Over a year ago Playback published a series of reviews of active noise-cancelling headphones, collectively called the “Sounds of Silence”, and one of our favorite models at the time was Audio-Technica’s “Quiet Point” ATH-ANC7. Though it was neither the most expensive nor the most elaborate of the designs we sampled, the ANC7 represented one of those “less is more” scenarios where everything about the headphone just plain worked as intended, giving excellent levels of noise reduction and very refined sound without any fuss, bother, or superfluous gongs or whistles. From off-the-record conversations I had with manufacturers of competing noise-cancelling phones, I learned the Audio-Technica had attracted their attention, too (so that some regarded the ATH-ANC7 as a worthy competitive benchmark to try and surpass).

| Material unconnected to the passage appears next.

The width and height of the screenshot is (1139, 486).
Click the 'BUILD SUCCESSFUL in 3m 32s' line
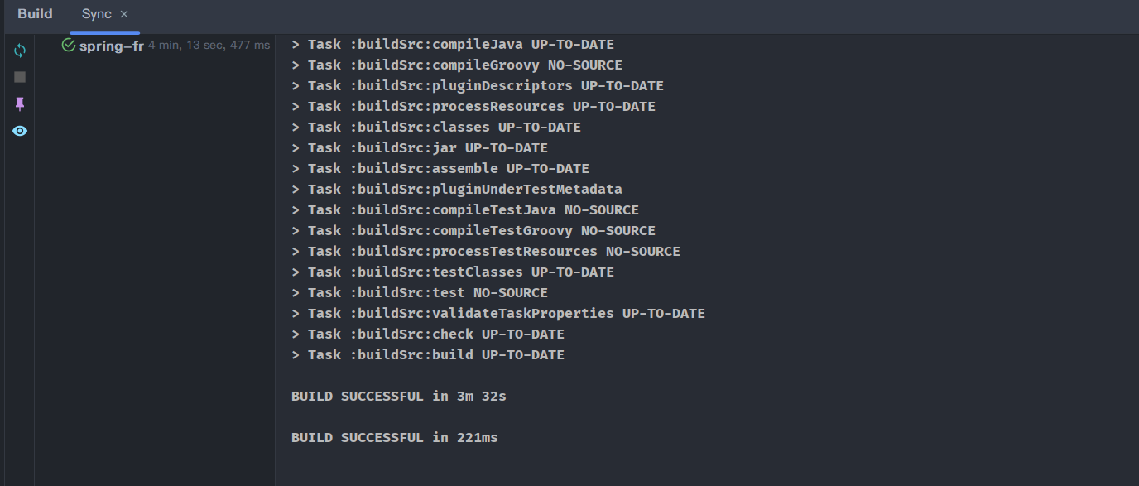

Now, however, Audio-Technica has replaced the ATH-ANC7 with an updated model called the ATH-ANC7b ($219.95) that is said to offer incremental improvements vis-à-vis the original model. Since the audio universe is littered with examples of products that supposedly offer improvements but that in fact sadly represent steps backward, I decided to withhold judgment until I heard the ANC7b in action. Having now lived with the new model for several months, I’m pleased to report that it really does take meaningful steps forward from the original ANC7, yet with no increase in retail price and no sonic downsides whatsoever. In short, the ATH-ANC7b’s motto could well be, “All gain with no pain,” which certainly works for me. And as with the original ANC7, the new model represents a simple, elegant solution that works to deliver unexpected levels of quietude with genuinely sophisticated sound.
When you get right down to it, active noise cancellers involve—as a matter of necessity—balancing delicate and difficult design tradeoffs. To remove (or cancel out) background noises, active noise cancellers must produce noises designed to exactly offset environmental noises from without, while at the same time reproducing the finer points and nuances of well recorded music without skipping a beat. It’s a tall order to fill, yet one that Audio-Technica’s ATH-ANC7b addresses with rare grace and sophistication, which is what makes this headphone so special.
Consider this active noise-cancelling headphone if: you want one of the most sophisticated and musically satisfying noise-cancelling headphones on today’s market—one that combines very significant levels of noise reduction with the kind of sonic refinement approaching the sound of today’s higher-quality passive headphones.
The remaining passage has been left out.